A farmer’s daughter from Logie Coldstone in Aberdeenshire is the recipient of this year’s Norvite Scholarship.
The award was established in 2013 as legacy of the animal feed and nutrition’s 40th anniversary.
Shannon Farquhar who hails from Kinaldie Farm, completed her BSc (honours) at SRUC’s Aberdeen Campsus and graduated with a first class honours degree in agriculture.
Ms Farquhar also received the Malcolm Castle Memorial Prize for the best honours dissertation for agriculture.
Her dissertation was completed by using carbon audits from over 820 suckler farms across Scotland, splitting herds based on location and calving period.

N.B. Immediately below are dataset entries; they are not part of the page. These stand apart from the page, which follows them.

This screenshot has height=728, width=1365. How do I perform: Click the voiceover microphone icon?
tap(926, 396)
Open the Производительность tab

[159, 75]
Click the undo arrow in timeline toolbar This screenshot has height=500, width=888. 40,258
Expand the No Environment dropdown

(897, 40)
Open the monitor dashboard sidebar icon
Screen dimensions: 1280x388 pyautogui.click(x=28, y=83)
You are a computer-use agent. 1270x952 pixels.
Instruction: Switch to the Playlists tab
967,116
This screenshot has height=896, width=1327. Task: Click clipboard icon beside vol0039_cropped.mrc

She said: “Coming from a family farm which runs 180 suckler cows and completing carbon audits though the suckler beef support scheme, I was curious find out if there was significant variation within the industry.
“Across all farms enteric fermentation (a natural process that occurs when cattle digest their feed in the rumen) was found to be the largest contributing factor. When the data set was split by location it was found that hill suckler herds produced significantly more carbon per weight of output.”
Ms Farquhar said when she investigated this further, factors which influenced these systems included reduced purchased concentrates feeds which may have resulted in a slower finishing and growth period.
“Overall, output may also have been affected by pasture quality, herd genetics, herd health and overall management. However, the carbon output figures do not express the vital part that hill systems play in producing a high-quality protein source from significantly poorer quality forages,” she added.
“In terms of the future of reducing emissions from cattle, novel feed additives which reduce methane provide an exciting opportunity for the industry. I hope that with new feeds and improved management that beef farming can be viewed as a positive method of food production as opposed to a problem.”
Norvite’s technical director David McClelland said: “The work Shannon has done with Agrecalc could not be more topical, as agriculture faces the challenge of addressing our carbon emissions.
“Shannon’s focus on the Scottish suckler herd is very relevant as this forms a pillar of Scottish agriculture and is significant to Norvite’s business. Measuring and understanding our greenhouse gas emissions is the first step towards managing our impact and reaching mandated Net Zero targets.”
SRUC’s honours project coordinator at Aberdeen Dr Alex Hilton said Ms Farquhar’s results will help provide improved advice to farmers trying to reduce their carbon footprints.
“Industry-lead projects like Shannon’s are really helpful in developing a student’s professional skills as well as providing links with potential employers,” he said.
“This term, fourth year students on the Agriculture, Animal Science and Rural Business Management will have the opportunity to submit a proposal to Norvite. The winner will receive a financial prize but also receive valuable advice, support and industry insight from staff at Norvite.”